[Part of a data file]

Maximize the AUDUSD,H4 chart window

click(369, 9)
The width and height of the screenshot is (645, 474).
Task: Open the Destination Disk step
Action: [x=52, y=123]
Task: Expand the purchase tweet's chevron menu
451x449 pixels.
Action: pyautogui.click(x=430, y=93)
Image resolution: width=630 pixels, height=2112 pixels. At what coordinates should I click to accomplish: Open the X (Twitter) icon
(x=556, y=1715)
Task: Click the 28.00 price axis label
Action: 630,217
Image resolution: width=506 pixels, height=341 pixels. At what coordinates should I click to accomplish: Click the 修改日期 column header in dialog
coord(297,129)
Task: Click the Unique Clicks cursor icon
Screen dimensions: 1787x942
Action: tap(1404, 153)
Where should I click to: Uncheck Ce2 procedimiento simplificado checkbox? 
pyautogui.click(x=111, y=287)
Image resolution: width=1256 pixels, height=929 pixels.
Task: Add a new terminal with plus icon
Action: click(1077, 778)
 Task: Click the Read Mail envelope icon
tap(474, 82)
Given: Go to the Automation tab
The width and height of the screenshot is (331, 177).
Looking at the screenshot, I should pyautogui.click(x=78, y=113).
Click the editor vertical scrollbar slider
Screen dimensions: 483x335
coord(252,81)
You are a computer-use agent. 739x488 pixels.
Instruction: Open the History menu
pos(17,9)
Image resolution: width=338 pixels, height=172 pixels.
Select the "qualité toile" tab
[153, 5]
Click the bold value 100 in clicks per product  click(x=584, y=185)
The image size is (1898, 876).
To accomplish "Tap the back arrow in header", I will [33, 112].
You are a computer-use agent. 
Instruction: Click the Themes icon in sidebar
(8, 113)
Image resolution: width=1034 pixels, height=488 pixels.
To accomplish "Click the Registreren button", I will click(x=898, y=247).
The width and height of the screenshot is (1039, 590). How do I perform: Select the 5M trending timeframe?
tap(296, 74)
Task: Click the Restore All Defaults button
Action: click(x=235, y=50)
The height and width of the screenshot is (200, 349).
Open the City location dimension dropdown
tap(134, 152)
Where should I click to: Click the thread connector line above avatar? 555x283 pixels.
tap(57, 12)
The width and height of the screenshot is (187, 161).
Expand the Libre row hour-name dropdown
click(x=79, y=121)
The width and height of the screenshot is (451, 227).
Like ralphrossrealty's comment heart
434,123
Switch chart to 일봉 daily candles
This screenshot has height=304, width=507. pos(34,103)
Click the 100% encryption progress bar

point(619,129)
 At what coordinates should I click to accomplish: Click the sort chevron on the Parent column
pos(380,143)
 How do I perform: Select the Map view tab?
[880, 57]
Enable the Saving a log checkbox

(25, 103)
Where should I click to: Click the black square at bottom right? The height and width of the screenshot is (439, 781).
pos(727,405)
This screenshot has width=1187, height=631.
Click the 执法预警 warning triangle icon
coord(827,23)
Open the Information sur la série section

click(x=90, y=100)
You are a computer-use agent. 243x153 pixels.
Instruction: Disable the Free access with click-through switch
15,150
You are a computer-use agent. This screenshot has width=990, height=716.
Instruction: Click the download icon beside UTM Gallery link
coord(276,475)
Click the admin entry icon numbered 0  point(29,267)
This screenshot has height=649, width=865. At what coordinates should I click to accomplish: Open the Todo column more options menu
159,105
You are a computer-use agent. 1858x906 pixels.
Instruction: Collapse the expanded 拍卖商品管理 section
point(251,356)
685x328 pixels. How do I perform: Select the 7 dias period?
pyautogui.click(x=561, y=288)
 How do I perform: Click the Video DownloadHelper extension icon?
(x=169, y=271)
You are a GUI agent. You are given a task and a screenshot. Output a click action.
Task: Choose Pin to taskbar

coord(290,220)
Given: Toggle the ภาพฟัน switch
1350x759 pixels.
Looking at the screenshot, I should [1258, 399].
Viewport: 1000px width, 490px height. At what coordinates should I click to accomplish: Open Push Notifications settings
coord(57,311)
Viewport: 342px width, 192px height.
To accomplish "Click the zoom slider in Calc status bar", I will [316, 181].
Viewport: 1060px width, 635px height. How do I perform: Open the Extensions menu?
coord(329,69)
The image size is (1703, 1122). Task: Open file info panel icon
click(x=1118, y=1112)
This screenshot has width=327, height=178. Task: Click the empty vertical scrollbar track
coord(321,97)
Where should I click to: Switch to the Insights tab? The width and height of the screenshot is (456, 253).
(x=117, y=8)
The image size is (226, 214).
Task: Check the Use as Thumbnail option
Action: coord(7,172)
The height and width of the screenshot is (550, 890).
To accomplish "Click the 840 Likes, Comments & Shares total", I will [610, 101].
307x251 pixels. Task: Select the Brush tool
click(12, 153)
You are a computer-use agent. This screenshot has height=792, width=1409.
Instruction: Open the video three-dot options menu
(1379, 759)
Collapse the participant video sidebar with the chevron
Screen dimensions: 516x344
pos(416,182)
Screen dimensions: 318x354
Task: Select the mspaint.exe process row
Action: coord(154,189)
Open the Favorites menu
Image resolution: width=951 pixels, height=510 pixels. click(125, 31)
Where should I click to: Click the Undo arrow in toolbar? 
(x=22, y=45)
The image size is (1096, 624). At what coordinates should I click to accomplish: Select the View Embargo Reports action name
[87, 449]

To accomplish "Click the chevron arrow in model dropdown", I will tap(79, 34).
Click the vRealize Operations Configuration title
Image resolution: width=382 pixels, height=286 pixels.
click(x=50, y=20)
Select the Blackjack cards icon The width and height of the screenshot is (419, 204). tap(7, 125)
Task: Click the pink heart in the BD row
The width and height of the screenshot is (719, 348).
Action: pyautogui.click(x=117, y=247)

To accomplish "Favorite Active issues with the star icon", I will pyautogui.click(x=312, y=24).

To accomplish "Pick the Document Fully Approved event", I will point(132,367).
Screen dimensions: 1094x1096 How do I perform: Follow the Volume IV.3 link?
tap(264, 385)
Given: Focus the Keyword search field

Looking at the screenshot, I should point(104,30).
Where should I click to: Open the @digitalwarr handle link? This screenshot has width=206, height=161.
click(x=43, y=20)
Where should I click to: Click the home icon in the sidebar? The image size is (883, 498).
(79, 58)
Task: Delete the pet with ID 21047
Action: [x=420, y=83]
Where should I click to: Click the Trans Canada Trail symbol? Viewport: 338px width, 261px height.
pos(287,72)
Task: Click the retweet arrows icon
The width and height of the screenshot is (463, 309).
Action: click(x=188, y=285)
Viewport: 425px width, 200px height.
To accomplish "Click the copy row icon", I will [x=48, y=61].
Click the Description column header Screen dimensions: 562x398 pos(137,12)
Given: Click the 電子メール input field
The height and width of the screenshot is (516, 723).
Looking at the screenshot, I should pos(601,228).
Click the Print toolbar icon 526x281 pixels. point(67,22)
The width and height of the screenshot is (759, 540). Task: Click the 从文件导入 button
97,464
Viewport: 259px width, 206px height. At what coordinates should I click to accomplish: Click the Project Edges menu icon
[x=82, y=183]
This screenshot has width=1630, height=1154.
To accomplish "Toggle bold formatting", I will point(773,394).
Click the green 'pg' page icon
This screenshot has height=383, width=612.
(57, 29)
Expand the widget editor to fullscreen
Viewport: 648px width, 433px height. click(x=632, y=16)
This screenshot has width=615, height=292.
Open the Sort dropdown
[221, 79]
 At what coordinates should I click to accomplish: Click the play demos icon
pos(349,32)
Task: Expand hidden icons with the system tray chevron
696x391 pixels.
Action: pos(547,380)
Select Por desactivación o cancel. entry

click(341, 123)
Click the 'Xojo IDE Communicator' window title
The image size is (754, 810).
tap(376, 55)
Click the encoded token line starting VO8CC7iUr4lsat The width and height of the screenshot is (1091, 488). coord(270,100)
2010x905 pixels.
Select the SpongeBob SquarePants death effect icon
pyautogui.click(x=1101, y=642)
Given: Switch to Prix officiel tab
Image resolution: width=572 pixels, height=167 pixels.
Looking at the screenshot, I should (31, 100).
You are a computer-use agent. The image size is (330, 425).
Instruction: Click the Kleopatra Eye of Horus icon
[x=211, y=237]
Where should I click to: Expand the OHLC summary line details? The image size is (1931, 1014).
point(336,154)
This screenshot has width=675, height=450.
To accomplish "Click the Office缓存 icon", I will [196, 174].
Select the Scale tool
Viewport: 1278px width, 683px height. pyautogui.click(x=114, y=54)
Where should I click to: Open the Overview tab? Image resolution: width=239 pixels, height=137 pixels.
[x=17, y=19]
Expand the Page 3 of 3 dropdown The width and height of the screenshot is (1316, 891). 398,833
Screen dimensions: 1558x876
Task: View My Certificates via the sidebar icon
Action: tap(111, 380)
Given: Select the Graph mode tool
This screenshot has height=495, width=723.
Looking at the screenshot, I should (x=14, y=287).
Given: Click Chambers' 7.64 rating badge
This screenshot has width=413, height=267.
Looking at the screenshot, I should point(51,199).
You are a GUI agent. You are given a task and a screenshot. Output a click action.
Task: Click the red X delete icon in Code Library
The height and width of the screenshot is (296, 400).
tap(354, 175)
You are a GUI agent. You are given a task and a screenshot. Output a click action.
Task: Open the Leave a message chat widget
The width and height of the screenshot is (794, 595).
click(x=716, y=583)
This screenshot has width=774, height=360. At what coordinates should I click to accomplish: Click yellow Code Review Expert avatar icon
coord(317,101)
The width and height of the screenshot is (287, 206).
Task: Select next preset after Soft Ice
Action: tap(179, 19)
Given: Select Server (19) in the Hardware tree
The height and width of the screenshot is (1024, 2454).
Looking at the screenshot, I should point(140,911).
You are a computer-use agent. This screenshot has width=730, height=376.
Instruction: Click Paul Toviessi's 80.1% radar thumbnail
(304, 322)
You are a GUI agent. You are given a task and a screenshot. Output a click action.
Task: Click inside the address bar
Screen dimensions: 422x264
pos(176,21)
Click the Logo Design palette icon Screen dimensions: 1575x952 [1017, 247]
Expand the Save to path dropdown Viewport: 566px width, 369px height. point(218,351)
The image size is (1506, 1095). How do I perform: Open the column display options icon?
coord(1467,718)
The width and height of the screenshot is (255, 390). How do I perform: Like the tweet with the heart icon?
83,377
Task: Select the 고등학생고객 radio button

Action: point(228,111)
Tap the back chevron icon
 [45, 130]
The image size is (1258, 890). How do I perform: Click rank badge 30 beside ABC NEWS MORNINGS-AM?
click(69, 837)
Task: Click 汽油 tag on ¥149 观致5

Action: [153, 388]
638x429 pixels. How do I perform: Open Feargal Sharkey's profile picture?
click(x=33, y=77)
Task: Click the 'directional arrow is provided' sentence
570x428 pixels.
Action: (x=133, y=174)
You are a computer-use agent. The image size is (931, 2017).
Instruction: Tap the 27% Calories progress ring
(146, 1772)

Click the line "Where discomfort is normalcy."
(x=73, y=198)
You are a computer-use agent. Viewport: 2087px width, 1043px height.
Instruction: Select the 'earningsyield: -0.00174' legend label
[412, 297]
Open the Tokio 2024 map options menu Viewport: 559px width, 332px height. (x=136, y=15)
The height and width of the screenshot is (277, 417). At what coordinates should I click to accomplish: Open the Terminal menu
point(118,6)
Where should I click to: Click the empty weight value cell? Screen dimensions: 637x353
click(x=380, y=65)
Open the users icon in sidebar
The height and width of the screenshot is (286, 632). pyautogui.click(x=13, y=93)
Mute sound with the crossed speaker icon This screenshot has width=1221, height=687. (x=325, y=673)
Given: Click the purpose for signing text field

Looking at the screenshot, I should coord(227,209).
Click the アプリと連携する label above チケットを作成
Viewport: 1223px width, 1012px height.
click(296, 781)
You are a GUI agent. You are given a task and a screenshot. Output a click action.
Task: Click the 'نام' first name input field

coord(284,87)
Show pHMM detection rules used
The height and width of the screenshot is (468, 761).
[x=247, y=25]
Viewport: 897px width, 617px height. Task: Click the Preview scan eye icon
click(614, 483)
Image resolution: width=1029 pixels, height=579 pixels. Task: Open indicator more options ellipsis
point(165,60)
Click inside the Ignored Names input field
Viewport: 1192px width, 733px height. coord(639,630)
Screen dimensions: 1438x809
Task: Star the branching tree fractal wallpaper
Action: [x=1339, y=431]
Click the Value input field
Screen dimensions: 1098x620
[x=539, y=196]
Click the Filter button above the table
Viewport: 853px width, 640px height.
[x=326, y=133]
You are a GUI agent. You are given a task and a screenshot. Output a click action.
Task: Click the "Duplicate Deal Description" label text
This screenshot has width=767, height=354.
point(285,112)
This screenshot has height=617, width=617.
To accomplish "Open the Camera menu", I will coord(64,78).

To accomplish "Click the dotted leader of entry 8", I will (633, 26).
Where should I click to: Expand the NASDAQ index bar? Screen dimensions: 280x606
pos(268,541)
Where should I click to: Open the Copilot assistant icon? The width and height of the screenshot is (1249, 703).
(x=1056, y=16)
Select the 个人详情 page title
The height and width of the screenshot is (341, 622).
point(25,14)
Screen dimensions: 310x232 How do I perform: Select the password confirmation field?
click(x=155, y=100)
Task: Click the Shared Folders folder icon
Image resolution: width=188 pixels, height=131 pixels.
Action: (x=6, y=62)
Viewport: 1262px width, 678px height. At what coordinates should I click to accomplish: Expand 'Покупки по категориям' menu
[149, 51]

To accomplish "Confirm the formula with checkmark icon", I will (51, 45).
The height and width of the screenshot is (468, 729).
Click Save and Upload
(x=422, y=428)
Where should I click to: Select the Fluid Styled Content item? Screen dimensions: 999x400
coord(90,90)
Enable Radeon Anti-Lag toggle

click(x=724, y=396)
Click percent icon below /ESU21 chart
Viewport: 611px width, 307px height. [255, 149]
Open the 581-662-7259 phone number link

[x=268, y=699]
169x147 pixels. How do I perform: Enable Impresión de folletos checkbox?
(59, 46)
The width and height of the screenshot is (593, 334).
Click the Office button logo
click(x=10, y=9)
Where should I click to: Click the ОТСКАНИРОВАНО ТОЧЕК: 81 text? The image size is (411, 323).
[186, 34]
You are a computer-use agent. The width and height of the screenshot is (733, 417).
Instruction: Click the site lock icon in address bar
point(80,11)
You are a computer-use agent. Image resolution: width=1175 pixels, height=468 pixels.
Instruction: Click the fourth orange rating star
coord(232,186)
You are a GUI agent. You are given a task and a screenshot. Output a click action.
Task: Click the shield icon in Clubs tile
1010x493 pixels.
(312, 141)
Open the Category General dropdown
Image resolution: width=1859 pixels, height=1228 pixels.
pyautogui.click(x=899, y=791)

→ **Exercise directions**:
Please put everything from the line containing "Task: Click the retweet arrows icon" down to the line containing "Click the Description" into a numbered list, leaving out any blank lines.

→ **Solution**:
1. Task: Click the retweet arrows icon
2. The width and height of the screenshot is (463, 309).
3. Action: click(x=188, y=285)
4. Viewport: 425px width, 200px height.
5. To accomplish "Click the copy row icon", I will [x=48, y=61].
6. Click the Description column header Screen dimensions: 562x398 pos(137,12)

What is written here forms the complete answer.